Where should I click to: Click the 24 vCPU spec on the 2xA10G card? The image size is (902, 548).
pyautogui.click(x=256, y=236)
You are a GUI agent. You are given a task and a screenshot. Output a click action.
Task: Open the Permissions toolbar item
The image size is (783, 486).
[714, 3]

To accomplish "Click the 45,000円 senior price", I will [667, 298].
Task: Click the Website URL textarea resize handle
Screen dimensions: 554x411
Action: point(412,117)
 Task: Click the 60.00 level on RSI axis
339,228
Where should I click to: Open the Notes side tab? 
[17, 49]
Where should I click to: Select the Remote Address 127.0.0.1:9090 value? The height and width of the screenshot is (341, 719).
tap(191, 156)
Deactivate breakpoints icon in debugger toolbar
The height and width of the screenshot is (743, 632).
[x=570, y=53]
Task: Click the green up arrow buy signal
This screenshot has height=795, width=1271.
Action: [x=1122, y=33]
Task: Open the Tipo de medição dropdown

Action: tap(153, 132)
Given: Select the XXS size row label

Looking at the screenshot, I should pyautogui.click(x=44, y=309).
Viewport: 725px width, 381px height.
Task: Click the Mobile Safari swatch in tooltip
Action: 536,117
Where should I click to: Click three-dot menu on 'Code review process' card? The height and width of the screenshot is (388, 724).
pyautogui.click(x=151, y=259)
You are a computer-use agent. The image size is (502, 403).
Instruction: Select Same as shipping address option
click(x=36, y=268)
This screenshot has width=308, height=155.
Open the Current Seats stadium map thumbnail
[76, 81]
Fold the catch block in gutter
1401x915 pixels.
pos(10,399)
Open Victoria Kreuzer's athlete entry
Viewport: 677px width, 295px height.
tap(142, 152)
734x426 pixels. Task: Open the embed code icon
+++
■ What needs to be done
What is needed is the full listing, reproduced exactly.

■ Answer section
Where should I click to: Click the 24 vCPU spec on the 2xA10G card? The image size is (902, 548).
pyautogui.click(x=256, y=236)
You are a GUI agent. You are given a task and a screenshot. Output a click action.
Task: Open the Permissions toolbar item
The image size is (783, 486).
[714, 3]

To accomplish "Click the 45,000円 senior price", I will [667, 298].
Task: Click the Website URL textarea resize handle
Screen dimensions: 554x411
Action: point(412,117)
 Task: Click the 60.00 level on RSI axis
339,228
Where should I click to: Open the Notes side tab? 
[17, 49]
Where should I click to: Select the Remote Address 127.0.0.1:9090 value? The height and width of the screenshot is (341, 719).
tap(191, 156)
Deactivate breakpoints icon in debugger toolbar
The height and width of the screenshot is (743, 632).
[x=570, y=53]
Task: Click the green up arrow buy signal
This screenshot has height=795, width=1271.
Action: [x=1122, y=33]
Task: Open the Tipo de medição dropdown

Action: tap(153, 132)
Given: Select the XXS size row label

Looking at the screenshot, I should pyautogui.click(x=44, y=309).
Viewport: 725px width, 381px height.
Task: Click the Mobile Safari swatch in tooltip
Action: 536,117
Where should I click to: Click three-dot menu on 'Code review process' card? The height and width of the screenshot is (388, 724).
pyautogui.click(x=151, y=259)
You are a computer-use agent. The image size is (502, 403).
Instruction: Select Same as shipping address option
click(x=36, y=268)
This screenshot has width=308, height=155.
Open the Current Seats stadium map thumbnail
[76, 81]
Fold the catch block in gutter
1401x915 pixels.
pos(10,399)
Open Victoria Kreuzer's athlete entry
Viewport: 677px width, 295px height.
tap(142, 152)
734x426 pixels. Task: Open the embed code icon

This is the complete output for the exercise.